On security, there is a lot of attention on hard security issues and on great power competition for resources. We believe that most tensions in the Arctic are primarily linked to geopolitical global posturing. On the other hand, Arctic safety and security issues are relevant, but must be seen in a broader context.

On climate change, it is clear that this the biggest threat the Arctic is facing.

Temperature increases are double global averages: an additional 2-3 degrees Celsius globally becomes 5-6 degrees in the Arctic. As a consequence, the melt of ice and the thaw of permafrost is already happening and it is accelerating.

Clearly, climate and energy issues are security issues that affect environmental security, health security and social security – all dimensions of security. All of these can be addressed through national measures combined with international cooperation. National measures will not be enough.

This is why, under our flagship programme - the European Union Green Deal - the EU is pushing hard to reform our internal policies and to reach effective multilateral agreements to achieve a transition from high carbon-based economies. We aim to achieve carbon neutrality by 2050.

But we also know that the European Union of 27 Member States only accounts for a little bit more than 7% of global emissions. We want to work with all our partners around the world, and not least the Arctic States, to reach the aims of the Paris Agreement. Because even if, by some miracle, we manage to get rid of all 7% of our emissions tomorrow, the problem would be the same. We need to engage the rest of humankind, to lead by example, to engage as much as we can, but knowing that we alone cannot solve the problem.

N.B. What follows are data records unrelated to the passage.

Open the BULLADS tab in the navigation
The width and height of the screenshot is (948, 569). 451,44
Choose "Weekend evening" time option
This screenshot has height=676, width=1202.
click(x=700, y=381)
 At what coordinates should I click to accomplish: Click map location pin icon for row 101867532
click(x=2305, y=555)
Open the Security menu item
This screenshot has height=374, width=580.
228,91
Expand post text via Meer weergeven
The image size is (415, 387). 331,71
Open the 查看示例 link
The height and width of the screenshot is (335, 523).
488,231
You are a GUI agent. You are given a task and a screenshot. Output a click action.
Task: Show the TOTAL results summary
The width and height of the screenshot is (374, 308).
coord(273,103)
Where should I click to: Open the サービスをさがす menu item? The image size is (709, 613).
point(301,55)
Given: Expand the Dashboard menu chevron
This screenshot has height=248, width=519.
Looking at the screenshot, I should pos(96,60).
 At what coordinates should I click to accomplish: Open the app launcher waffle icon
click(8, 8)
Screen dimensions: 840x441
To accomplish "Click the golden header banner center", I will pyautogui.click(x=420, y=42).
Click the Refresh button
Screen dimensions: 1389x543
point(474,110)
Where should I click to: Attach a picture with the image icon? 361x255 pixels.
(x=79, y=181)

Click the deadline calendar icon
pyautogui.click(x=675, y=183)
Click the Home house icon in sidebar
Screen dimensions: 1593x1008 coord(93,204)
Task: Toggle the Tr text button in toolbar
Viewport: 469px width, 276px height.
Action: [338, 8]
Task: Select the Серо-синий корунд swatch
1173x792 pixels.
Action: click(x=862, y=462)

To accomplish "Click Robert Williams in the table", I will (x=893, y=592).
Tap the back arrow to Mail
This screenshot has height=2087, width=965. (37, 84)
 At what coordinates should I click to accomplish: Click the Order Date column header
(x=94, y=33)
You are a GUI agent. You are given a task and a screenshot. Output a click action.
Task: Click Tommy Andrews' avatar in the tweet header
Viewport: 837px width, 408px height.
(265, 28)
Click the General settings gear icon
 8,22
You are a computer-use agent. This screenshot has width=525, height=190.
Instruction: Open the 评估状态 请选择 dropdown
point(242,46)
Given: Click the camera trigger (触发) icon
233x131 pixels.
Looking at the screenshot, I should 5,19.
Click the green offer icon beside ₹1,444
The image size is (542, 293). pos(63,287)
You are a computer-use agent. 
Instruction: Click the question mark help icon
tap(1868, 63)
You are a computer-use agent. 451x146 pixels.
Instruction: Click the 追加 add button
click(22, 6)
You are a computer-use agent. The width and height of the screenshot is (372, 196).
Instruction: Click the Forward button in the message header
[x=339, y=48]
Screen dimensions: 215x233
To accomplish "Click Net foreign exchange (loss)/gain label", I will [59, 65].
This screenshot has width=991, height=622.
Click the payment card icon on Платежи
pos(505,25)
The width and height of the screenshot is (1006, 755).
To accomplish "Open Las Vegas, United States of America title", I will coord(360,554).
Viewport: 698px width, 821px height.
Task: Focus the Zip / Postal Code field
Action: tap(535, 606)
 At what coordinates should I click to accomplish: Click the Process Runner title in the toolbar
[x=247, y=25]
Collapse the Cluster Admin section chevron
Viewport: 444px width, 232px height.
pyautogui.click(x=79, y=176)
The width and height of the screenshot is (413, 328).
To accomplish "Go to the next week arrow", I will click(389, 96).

Those living in the Arctic regions, in particular the indigenous people and the younger generation, know best why this is relevant and how important and difficult it is to balance these aims with the retention of jobs and benefits from economic activity in their regions.

The European Union wants to work with our partners to achieve a robust balance between the need for precaution and preservation of the environment, of resources and of culture, and the desire to use and economically develop the Arctic regions and their resources to the benefit of local inhabitants and the green transition.

To conclude, allow me to recall that the European Union is updating its Arctic policy this year, in which we will focus on three key aims:

Firstly, to preserve the Arctic as a region of peaceful cooperation;
Secondly, slow the effects of climate change;
and thirdly, to support the sustainable development of Arctic regions to the benefit of future generations.

Thank you for your attention. Stay safe and I hope that this year’s Arctic Frontiers conference will contribute to “building bridges” and to building a robust future for the Arctic.